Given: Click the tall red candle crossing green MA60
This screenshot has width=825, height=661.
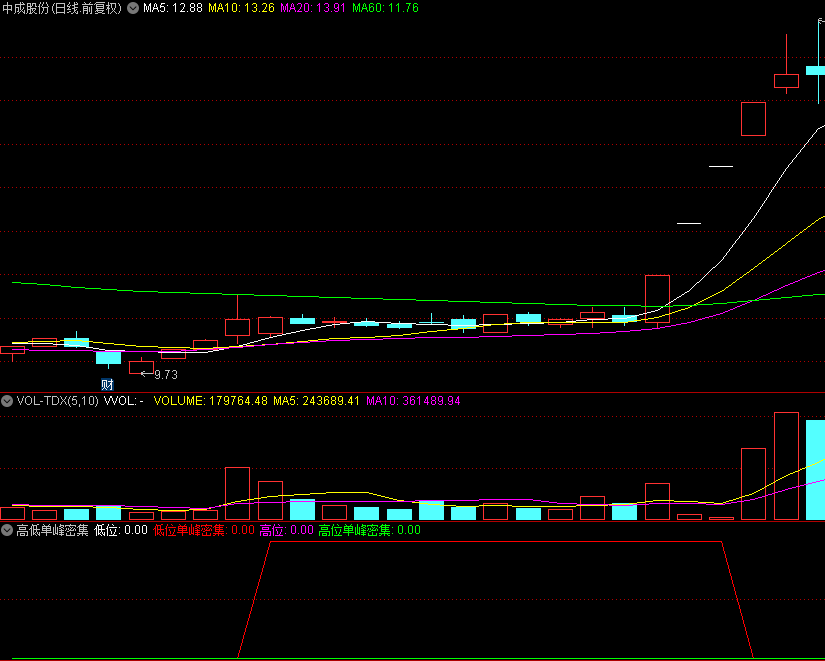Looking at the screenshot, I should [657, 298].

--

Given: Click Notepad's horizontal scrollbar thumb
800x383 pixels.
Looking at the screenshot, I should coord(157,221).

==

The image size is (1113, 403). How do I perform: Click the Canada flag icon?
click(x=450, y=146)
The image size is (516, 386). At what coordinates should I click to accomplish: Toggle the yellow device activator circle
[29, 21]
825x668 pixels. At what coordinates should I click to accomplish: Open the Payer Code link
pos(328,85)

* **Task to complete**: A line belongs in the answer if it contains the word "Given"; copy every such line from the data above.

* **Written answer**:
Given: Click the tall red candle crossing green MA60
Given: Click Notepad's horizontal scrollbar thumb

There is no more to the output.